> **Your assignment**: Only an exact repetition of the entries will do.

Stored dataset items

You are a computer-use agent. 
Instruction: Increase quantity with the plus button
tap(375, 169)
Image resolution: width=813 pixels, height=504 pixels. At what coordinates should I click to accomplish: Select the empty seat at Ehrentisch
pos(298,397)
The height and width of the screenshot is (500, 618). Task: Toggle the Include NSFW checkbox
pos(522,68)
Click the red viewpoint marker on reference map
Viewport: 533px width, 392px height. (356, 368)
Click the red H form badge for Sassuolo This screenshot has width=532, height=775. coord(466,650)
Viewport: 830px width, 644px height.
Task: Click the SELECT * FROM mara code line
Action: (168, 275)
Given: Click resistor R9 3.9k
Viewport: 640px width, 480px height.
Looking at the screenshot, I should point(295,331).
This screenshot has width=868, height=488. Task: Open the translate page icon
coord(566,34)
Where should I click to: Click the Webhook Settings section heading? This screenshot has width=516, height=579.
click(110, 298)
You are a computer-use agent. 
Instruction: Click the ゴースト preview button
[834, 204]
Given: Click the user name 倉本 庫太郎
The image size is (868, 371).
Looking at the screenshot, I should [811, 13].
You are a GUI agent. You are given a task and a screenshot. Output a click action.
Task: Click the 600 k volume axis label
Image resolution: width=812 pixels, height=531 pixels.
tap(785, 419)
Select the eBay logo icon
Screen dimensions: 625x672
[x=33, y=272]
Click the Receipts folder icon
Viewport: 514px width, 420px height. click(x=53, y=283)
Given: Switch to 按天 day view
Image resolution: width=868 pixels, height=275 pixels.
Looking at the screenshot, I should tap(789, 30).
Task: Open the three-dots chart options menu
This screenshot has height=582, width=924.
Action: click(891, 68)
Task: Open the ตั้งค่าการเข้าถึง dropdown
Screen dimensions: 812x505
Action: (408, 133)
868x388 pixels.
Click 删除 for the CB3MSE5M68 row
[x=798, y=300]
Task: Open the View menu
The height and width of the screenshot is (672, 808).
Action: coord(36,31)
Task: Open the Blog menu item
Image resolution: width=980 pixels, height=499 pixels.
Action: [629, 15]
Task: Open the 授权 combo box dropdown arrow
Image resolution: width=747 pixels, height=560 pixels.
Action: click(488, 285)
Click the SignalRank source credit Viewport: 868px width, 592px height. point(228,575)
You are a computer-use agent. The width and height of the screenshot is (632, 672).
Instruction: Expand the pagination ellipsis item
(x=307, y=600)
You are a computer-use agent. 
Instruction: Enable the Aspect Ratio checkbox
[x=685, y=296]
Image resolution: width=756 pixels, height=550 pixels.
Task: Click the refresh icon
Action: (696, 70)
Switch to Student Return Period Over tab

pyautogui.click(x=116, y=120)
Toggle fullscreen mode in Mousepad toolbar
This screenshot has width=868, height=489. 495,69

> **Written response**:
You are a computer-use agent. 
Instruction: Increase quantity with the plus button
tap(375, 169)
Image resolution: width=813 pixels, height=504 pixels. At what coordinates should I click to accomplish: Select the empty seat at Ehrentisch
pos(298,397)
The height and width of the screenshot is (500, 618). Task: Toggle the Include NSFW checkbox
pos(522,68)
Click the red viewpoint marker on reference map
Viewport: 533px width, 392px height. (356, 368)
Click the red H form badge for Sassuolo This screenshot has width=532, height=775. coord(466,650)
Viewport: 830px width, 644px height.
Task: Click the SELECT * FROM mara code line
Action: (168, 275)
Given: Click resistor R9 3.9k
Viewport: 640px width, 480px height.
Looking at the screenshot, I should point(295,331).
This screenshot has width=868, height=488. Task: Open the translate page icon
coord(566,34)
Where should I click to: Click the Webhook Settings section heading? This screenshot has width=516, height=579.
click(110, 298)
You are a computer-use agent. 
Instruction: Click the ゴースト preview button
[834, 204]
Given: Click the user name 倉本 庫太郎
The image size is (868, 371).
Looking at the screenshot, I should [811, 13].
You are a GUI agent. You are given a task and a screenshot. Output a click action.
Task: Click the 600 k volume axis label
Image resolution: width=812 pixels, height=531 pixels.
tap(785, 419)
Select the eBay logo icon
Screen dimensions: 625x672
[x=33, y=272]
Click the Receipts folder icon
Viewport: 514px width, 420px height. click(x=53, y=283)
Given: Switch to 按天 day view
Image resolution: width=868 pixels, height=275 pixels.
Looking at the screenshot, I should tap(789, 30).
Task: Open the three-dots chart options menu
This screenshot has height=582, width=924.
Action: click(891, 68)
Task: Open the ตั้งค่าการเข้าถึง dropdown
Screen dimensions: 812x505
Action: (408, 133)
868x388 pixels.
Click 删除 for the CB3MSE5M68 row
[x=798, y=300]
Task: Open the View menu
The height and width of the screenshot is (672, 808).
Action: coord(36,31)
Task: Open the Blog menu item
Image resolution: width=980 pixels, height=499 pixels.
Action: [629, 15]
Task: Open the 授权 combo box dropdown arrow
Image resolution: width=747 pixels, height=560 pixels.
Action: click(488, 285)
Click the SignalRank source credit Viewport: 868px width, 592px height. point(228,575)
You are a computer-use agent. The width and height of the screenshot is (632, 672).
Instruction: Expand the pagination ellipsis item
(x=307, y=600)
You are a computer-use agent. 
Instruction: Enable the Aspect Ratio checkbox
[x=685, y=296]
Image resolution: width=756 pixels, height=550 pixels.
Task: Click the refresh icon
Action: (696, 70)
Switch to Student Return Period Over tab

pyautogui.click(x=116, y=120)
Toggle fullscreen mode in Mousepad toolbar
This screenshot has width=868, height=489. 495,69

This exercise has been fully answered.